Qué se pide:
**1)** Según el texto sobre el sindicato de estudiantes, ¿en qué año contaba Warwick con el mayor sindicato de estudiantes de Inglaterra?
**2)** Indica si cada afirmación coincide con el texto sobre el sindicato de estudiantes. Responde sí o no y cita las palabras del texto que lo deciden: (a) La planta baja del edificio incluía una discoteca. (b) La emisora de estudiantes estaba en la segunda planta. (c) El sindicato ha satisfecho al 50 % de la población estudiantil.
**3)** Reproduce literalmente el fragmento del texto sobre el sindicato de estudiantes que va desde "Decadencia de la" hasta "sindicato de estudiantes?.".

Texto proporcionado:
━━━━━━━━
Batallitas

Mis experiencias como estudiante extranjero en la Universidad de Warwick

He aquí algunos ejemplos de las búsquedas que han conducido a mi blog:

Decadencia de la antigua roma de la cocina dios (¿comorrr?)
Maquinas para moler cascotes (con los cuernos hombre...)
Posters de la segunda guerra mundial (el unico tipo interesante)
Granada pub ambiente lesbianas O.O
John Travolta en sandalias (¡Fetichista!)

lunes, febrero 14, 2005

X. El Sindicato de Estudiantes

Ya he mencionado de pasada el sindicato de estudiantes. Pero, ¿qué es el sindicato de estudiantes?.

¿Es un centro de iniciación en la militancia de izquierdas?, en parte. ¿Es una organización estructurada que lucha por defender los derechos de la clase marginal de la universidad, es decir, los estudiantes?, en otra parte.

Estas dos partes, sin embargo, son dos muy pequeñas partes de lo que se trata el sindicato de estudiantes. Fundamental y principalmente, el sindicato de estudiantes es un bar muy grande y muy barato, con lo cual ya ha satisfecho al 99% de la población estudiantil, ha salvaguardado sus derechos fundamentales a una cerveza barata y ha promovido la unión (carnal) y acercamiento (sexual) de sus miembros a través de variadas e innumerables fiestas y eventos de carácter social y cultural. Para mi gran fortuna, en 1998, Warwick contaba con el mayor sindicato de estudiantes de Inglaterra. El edificio era bastante grande y constaba de tres plantas. La planta baja estaba formada por un bar, una discoteca, una suerte de hamburguesería barata y una pista de baile con escenario. La planta superior estaba constituida por un bar más grande, una zona dedicada a varias mesas de billar, una librería de segunda mano, una tienda de sándwiches, una zona dedicada a varias maquinas recreativas y un restaurante algo más elaborado. La segunda planta estaba dedicada a una sala de billar y varias salas de reunión. La última planta la ocupaban varias oficinas y la emisora de estudiantes.
━━━━━━━━
Datos de localización de palabras y elementos:
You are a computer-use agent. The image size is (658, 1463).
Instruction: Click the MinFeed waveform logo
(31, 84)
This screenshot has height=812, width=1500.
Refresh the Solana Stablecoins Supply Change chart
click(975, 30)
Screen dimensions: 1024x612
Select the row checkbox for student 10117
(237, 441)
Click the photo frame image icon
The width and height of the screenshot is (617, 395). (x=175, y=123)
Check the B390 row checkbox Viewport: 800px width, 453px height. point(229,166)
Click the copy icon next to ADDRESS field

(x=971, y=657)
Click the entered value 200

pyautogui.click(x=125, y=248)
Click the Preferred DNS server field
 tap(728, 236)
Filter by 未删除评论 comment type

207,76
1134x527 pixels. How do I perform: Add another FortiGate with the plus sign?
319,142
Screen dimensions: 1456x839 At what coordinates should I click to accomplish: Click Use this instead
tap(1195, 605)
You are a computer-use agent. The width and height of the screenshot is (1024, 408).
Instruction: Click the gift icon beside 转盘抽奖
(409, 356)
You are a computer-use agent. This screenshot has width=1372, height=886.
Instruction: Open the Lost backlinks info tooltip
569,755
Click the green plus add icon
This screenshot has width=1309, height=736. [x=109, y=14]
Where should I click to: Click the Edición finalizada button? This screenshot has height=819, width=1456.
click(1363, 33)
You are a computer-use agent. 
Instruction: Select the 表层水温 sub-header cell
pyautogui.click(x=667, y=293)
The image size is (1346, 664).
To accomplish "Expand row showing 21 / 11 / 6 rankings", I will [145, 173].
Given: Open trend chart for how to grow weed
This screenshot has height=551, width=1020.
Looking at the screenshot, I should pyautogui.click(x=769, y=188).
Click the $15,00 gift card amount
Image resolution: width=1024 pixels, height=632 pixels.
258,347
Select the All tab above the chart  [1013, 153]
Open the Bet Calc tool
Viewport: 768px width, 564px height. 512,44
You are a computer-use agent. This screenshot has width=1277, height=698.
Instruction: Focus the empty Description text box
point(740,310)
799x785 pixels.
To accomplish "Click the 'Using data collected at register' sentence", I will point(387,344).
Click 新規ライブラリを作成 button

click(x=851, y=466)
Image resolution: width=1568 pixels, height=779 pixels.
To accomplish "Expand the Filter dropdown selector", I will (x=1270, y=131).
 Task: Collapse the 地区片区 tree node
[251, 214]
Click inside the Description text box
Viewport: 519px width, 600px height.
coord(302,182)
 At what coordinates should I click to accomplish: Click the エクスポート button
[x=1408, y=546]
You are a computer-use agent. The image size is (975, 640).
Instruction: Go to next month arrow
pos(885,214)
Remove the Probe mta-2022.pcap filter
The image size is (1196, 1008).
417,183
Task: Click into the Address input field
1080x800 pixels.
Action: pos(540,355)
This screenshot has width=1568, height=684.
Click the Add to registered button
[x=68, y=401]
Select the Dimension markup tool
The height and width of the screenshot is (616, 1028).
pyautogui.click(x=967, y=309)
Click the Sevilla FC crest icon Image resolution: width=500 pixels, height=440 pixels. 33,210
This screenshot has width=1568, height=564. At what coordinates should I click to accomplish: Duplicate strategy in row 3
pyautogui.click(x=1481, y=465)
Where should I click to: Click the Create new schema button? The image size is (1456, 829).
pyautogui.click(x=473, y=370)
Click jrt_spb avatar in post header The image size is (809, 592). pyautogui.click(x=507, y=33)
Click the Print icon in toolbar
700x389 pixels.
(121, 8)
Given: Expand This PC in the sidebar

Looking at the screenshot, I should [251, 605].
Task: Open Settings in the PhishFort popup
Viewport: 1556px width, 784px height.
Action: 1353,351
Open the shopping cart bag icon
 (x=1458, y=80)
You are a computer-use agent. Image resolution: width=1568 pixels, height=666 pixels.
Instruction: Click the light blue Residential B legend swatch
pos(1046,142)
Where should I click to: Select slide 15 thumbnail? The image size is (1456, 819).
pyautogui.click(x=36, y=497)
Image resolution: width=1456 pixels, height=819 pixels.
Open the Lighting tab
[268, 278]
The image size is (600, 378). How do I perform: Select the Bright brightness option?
━━━━━━━━
Respuestas esperadas:
**1)** En 1998.

**2)**
(a) Sí: "La planta baja estaba formada por un bar, una discoteca, una suerte de hamburguesería barata y una pista de baile con escenario."
(b) No: "La última planta la ocupaban varias oficinas y la emisora de estudiantes."
(c) No: "con lo cual ya ha satisfecho al 99% de la población estudiantil"

**3)**
Decadencia de la antigua roma de la cocina dios (¿comorrr?)
Maquinas para moler cascotes (con los cuernos hombre...)
Posters de la segunda guerra mundial (el unico tipo interesante)
Granada pub ambiente lesbianas O.O
John Travolta en sandalias (¡Fetichista!)

lunes, febrero 14, 2005

X. El Sindicato de Estudiantes

Ya he mencionado de pasada el sindicato de estudiantes. Pero, ¿qué es el sindicato de estudiantes?.